## Instruction
Could you copy, word for word, the stretch of the listing from the line containing "What do you" through the line containing "center [886, 494].", leaving the pictures out?

## Materials provided
* * *
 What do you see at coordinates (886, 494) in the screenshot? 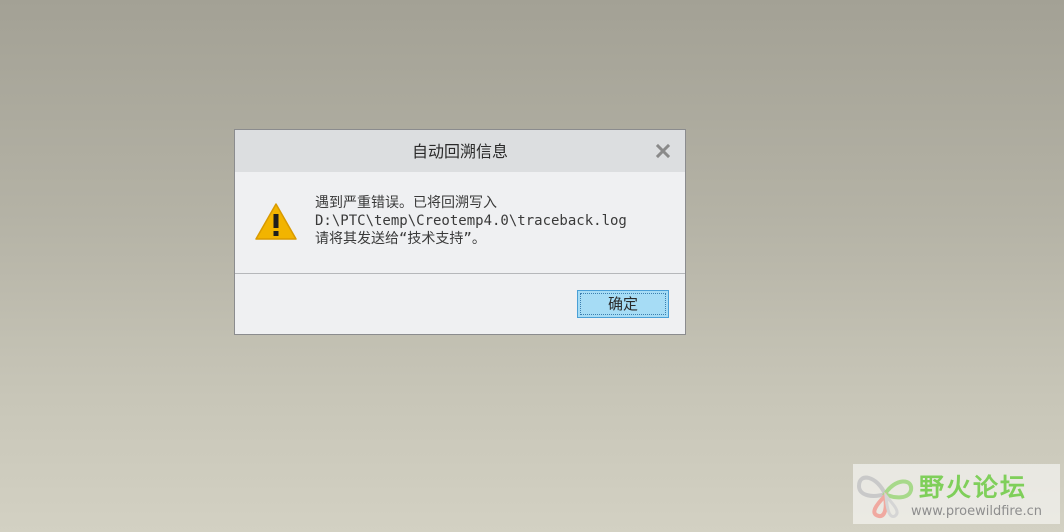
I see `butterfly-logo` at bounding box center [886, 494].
* * *
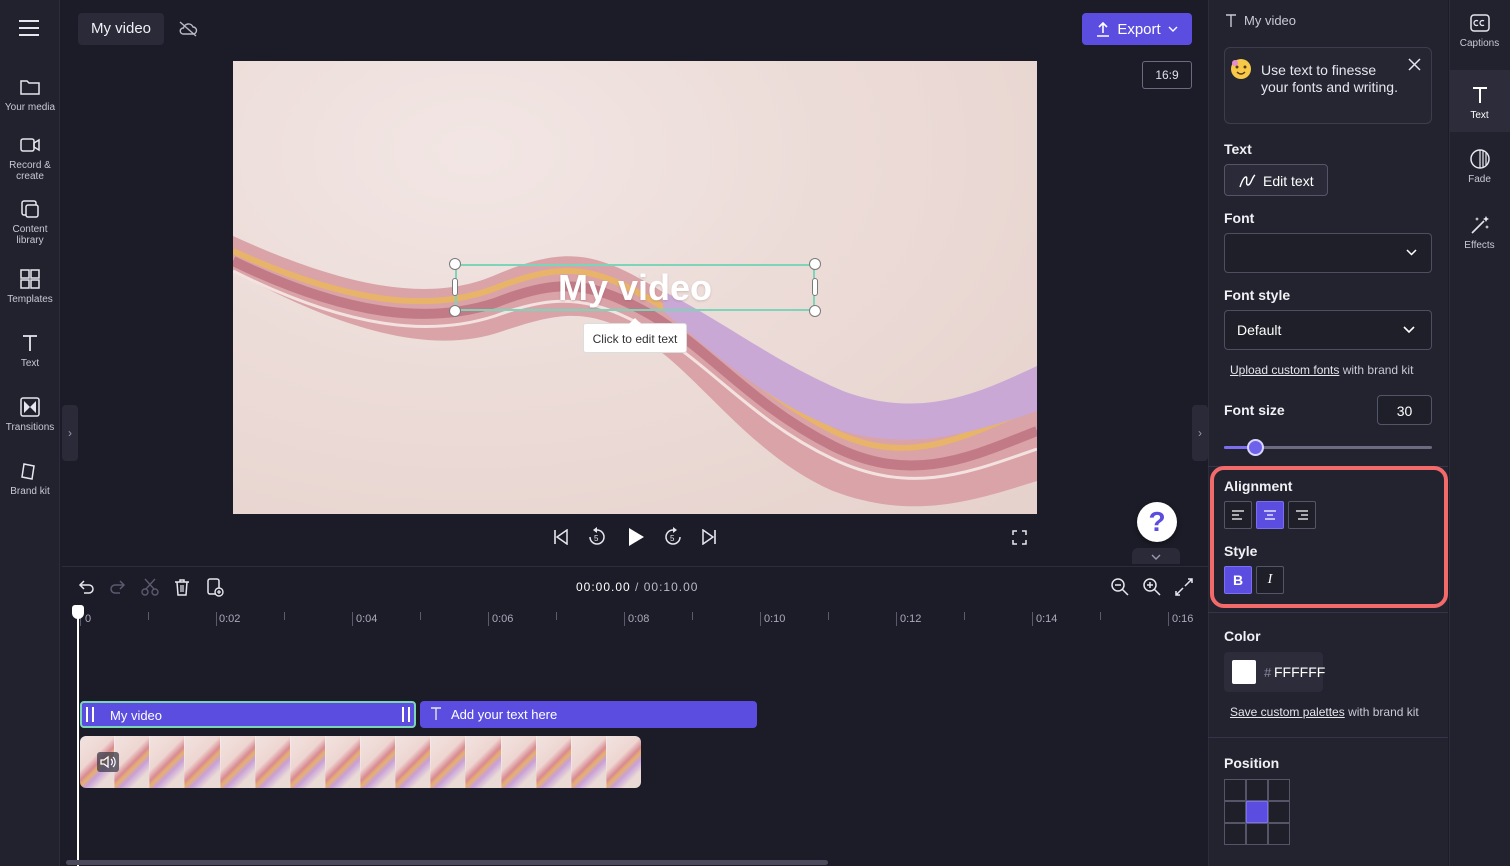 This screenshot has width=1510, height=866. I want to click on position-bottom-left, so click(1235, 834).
* * *
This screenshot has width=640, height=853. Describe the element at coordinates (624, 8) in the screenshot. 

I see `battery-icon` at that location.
* * *
## Written response
 What do you see at coordinates (886, 494) in the screenshot? 
I see `butterfly-logo` at bounding box center [886, 494].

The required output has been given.